| What is being asked |
All of the data that follows is to be written out exactly, with images excluded.

***

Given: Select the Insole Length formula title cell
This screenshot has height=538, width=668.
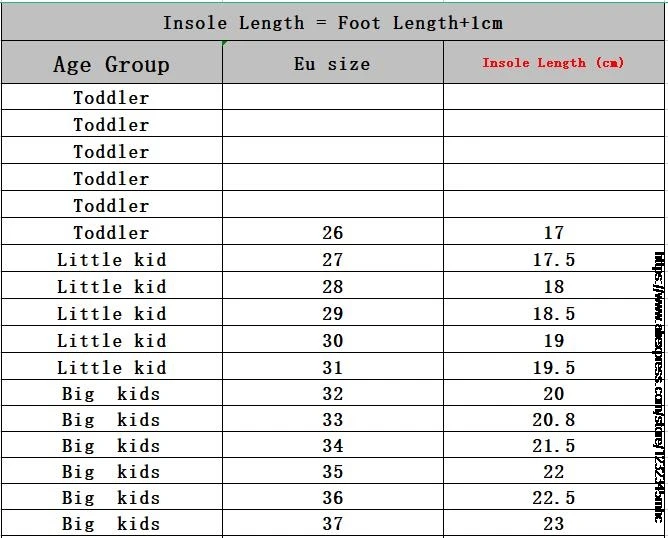Looking at the screenshot, I should pyautogui.click(x=332, y=22).
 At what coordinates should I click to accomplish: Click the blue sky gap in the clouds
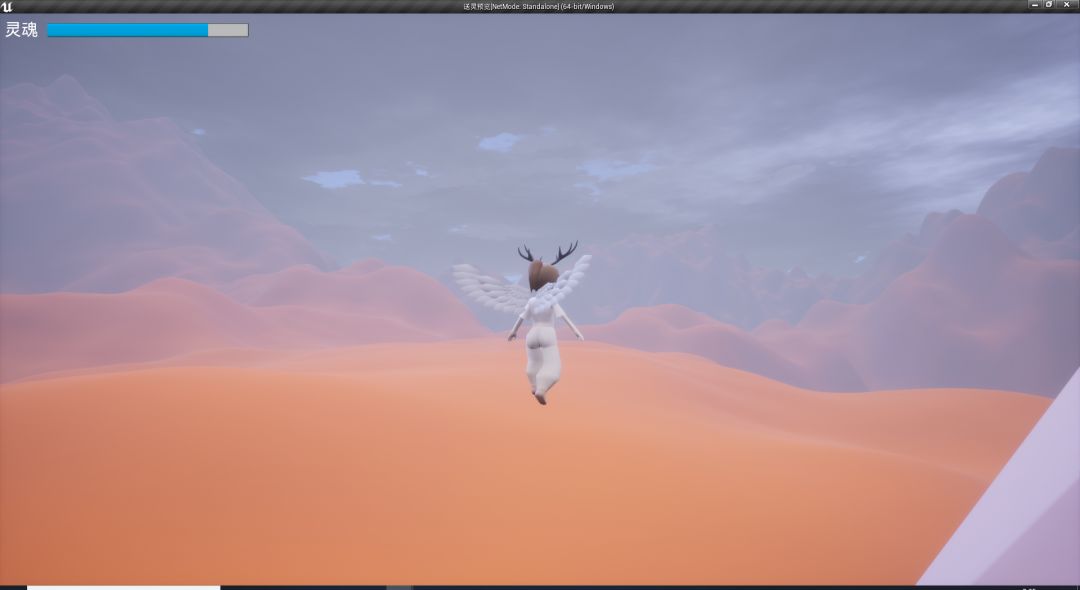point(333,179)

***

| Response |
Given: Select the Insole Length formula title cell
This screenshot has height=538, width=668.
Looking at the screenshot, I should pyautogui.click(x=332, y=22).
 At what coordinates should I click to accomplish: Click the blue sky gap in the clouds
point(333,179)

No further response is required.